* Start *

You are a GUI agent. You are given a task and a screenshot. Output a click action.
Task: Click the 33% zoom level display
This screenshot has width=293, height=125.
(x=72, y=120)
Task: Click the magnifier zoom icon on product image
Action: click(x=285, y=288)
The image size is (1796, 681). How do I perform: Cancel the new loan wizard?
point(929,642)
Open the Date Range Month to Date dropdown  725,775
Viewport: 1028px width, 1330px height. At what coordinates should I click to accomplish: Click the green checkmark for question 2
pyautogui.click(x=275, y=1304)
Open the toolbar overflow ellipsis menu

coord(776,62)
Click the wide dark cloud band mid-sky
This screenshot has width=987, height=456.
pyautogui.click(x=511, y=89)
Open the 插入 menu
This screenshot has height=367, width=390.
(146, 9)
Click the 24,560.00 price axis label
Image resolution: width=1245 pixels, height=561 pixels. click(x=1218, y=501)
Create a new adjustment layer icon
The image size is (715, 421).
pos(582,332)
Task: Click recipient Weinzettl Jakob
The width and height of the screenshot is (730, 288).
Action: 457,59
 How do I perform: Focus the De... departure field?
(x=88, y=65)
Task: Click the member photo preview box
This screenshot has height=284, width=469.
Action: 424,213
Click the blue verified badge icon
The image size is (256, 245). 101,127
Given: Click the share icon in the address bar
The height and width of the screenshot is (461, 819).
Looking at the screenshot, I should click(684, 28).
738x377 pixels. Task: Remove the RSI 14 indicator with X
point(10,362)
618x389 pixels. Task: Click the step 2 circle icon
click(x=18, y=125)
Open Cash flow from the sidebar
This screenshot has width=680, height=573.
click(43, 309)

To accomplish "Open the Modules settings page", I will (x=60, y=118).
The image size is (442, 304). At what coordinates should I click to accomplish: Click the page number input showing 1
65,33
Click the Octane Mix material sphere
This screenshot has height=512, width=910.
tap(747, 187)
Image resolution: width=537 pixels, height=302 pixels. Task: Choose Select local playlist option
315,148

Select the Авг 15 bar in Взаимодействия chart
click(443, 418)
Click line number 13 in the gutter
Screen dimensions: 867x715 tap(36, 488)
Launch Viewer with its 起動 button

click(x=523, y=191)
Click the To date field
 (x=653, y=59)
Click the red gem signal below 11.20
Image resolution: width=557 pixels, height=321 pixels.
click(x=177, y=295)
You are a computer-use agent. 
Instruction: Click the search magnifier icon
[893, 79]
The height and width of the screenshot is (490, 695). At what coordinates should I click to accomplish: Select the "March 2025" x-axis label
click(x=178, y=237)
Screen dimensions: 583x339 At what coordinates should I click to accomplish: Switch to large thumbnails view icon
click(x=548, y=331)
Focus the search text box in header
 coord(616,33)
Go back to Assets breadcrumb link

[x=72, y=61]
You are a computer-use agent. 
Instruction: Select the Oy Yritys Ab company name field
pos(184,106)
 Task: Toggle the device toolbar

* End *

_TASK REQUIREMENTS_. Reproduce every entry above verbatim, keeping each character and line break unchanged.

_EXERCISE SOLUTION_.
You are a GUI agent. You are given a task and a screenshot. Output a click action.
Task: Click the 33% zoom level display
This screenshot has width=293, height=125.
(x=72, y=120)
Task: Click the magnifier zoom icon on product image
Action: click(x=285, y=288)
The image size is (1796, 681). How do I perform: Cancel the new loan wizard?
point(929,642)
Open the Date Range Month to Date dropdown  725,775
Viewport: 1028px width, 1330px height. At what coordinates should I click to accomplish: Click the green checkmark for question 2
pyautogui.click(x=275, y=1304)
Open the toolbar overflow ellipsis menu

coord(776,62)
Click the wide dark cloud band mid-sky
This screenshot has width=987, height=456.
pyautogui.click(x=511, y=89)
Open the 插入 menu
This screenshot has height=367, width=390.
(146, 9)
Click the 24,560.00 price axis label
Image resolution: width=1245 pixels, height=561 pixels. click(x=1218, y=501)
Create a new adjustment layer icon
The image size is (715, 421).
pos(582,332)
Task: Click recipient Weinzettl Jakob
The width and height of the screenshot is (730, 288).
Action: 457,59
 How do I perform: Focus the De... departure field?
(x=88, y=65)
Task: Click the member photo preview box
This screenshot has height=284, width=469.
Action: 424,213
Click the blue verified badge icon
The image size is (256, 245). 101,127
Given: Click the share icon in the address bar
The height and width of the screenshot is (461, 819).
Looking at the screenshot, I should click(684, 28).
738x377 pixels. Task: Remove the RSI 14 indicator with X
point(10,362)
618x389 pixels. Task: Click the step 2 circle icon
click(x=18, y=125)
Open Cash flow from the sidebar
This screenshot has width=680, height=573.
click(43, 309)

To accomplish "Open the Modules settings page", I will (x=60, y=118).
The image size is (442, 304). At what coordinates should I click to accomplish: Click the page number input showing 1
65,33
Click the Octane Mix material sphere
This screenshot has height=512, width=910.
tap(747, 187)
Image resolution: width=537 pixels, height=302 pixels. Task: Choose Select local playlist option
315,148

Select the Авг 15 bar in Взаимодействия chart
click(443, 418)
Click line number 13 in the gutter
Screen dimensions: 867x715 tap(36, 488)
Launch Viewer with its 起動 button

click(x=523, y=191)
Click the To date field
 (x=653, y=59)
Click the red gem signal below 11.20
Image resolution: width=557 pixels, height=321 pixels.
click(x=177, y=295)
You are a computer-use agent. 
Instruction: Click the search magnifier icon
[893, 79]
The height and width of the screenshot is (490, 695). At what coordinates should I click to accomplish: Select the "March 2025" x-axis label
click(x=178, y=237)
Screen dimensions: 583x339 At what coordinates should I click to accomplish: Switch to large thumbnails view icon
click(x=548, y=331)
Focus the search text box in header
 coord(616,33)
Go back to Assets breadcrumb link

[x=72, y=61]
You are a computer-use agent. 
Instruction: Select the Oy Yritys Ab company name field
pos(184,106)
 Task: Toggle the device toolbar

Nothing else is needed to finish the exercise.